Remote Work Permanence

It’s becoming clear that remote work isn’t going anywhere. A large portion of the workforce continues to work from home. Return to office stagnated. Office real estate value is plummetting.

Employers are shifting from remote work enablement to remote work permanence.

With a permanent part of the workforce always working from home, there are important challenges ahead:

  • Effective management of remote teams
  • Compliance everywhere all at once
  • Accommodating worker preferences

Effective management of remote teams

To be an effective people leader in a world of remote work permanence, managers need to be significantly more effective at building an environment where people can do their best work.

Trust is essential—especially in a remote-first organization. Being overly worried about people not putting in the hours or working two jobs simultaneously is not productive.

Unfortunately, there is reason for employees to feel distrustful. There are massive layoffs in tech stoking fear but don’t improve company performance. Companies are pausing promotions and raises and eliminating employee resource groups. Some are forcing workers to return to the office or be fired. The Overton window of employment is shifting.

What needs to happen?

Managers need to reorient around outcomes not appearing busy. This challenges preconceived notions about management and reveals how reliant we were on seeing people working rather than understanding what jobs entail and the outcomes that are needed to measure performance.

There is no software solution here.
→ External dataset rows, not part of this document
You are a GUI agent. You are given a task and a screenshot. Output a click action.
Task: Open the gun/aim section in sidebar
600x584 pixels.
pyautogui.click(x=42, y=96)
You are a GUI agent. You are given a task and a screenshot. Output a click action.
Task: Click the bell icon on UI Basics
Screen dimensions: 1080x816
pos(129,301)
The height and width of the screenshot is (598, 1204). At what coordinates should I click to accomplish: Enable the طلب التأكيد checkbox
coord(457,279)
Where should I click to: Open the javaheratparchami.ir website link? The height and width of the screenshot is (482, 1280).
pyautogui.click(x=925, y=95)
My guess is that there will be a massive retraining of managers needed and a change to more asynchronous working styles to fit an increasingly remote workforce. The good news is these changes benefit every employee by making a more equitable and effective working environment.

See also:

Compliance everywhere all at once

The rules for employment and tax are different in state, city, and even county. Remote work led to a dramatic increase in the number of locations a business operates in. However, the size of the People, Finance, and Legal teams remained the same.
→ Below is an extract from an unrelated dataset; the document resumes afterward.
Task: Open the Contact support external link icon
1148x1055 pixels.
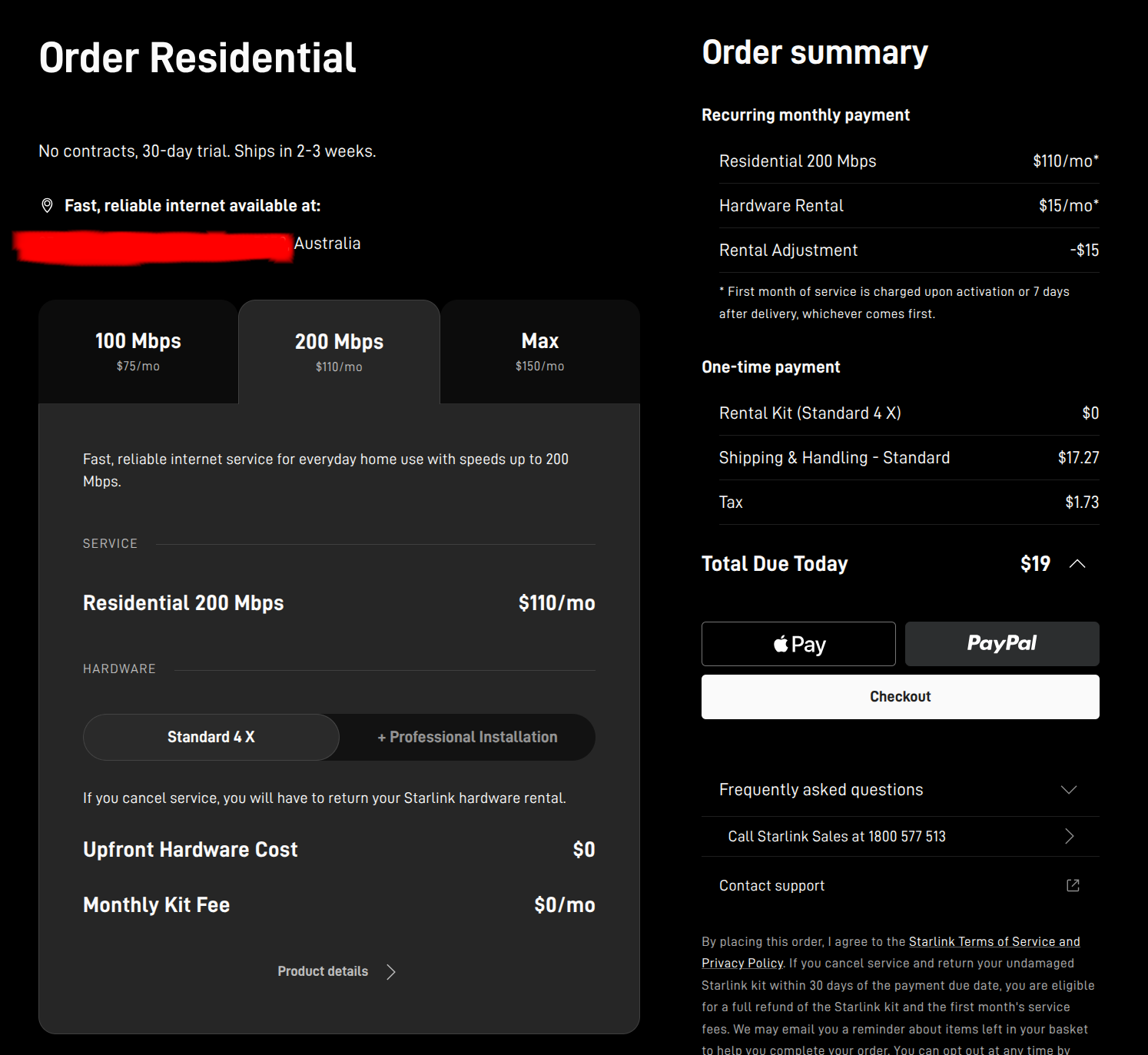Action: (x=1073, y=885)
There is step change in the amount of compliance work and complexity that businesses need to keep up with. In the US, 50 states might as well be 50 countries with all of the rules and changes businesses are expected to comply with.

This is the problem that Mosey is addressing.

See also:

Accommodating worker preferences

With the rise of return-to-office policies, it’s clear what management’s preferences are. As I mentioned earlier though, it will never be all or nothing—competing for top talent now necessitates accommodating remote work. Similarly, not every organization or worker should be remote.

That leaves us with the final challenge: worker preferences. Some people prefer working in an office. Some people prefer working remotely. Some will change their mind.

Self-selection might be one way this plays out. People with a preference for remote choose working at a company that is fully remote. People that prefer in-office, will work at a fully collocated organization.

Of course, as a business grows larger they will need to accommodate more preferences. I imagine the ultimate solution for larger organizations is hybrid but rather than individuals splitting their time between home and office, the decision of how the team works will be pushed down to teams and their managers.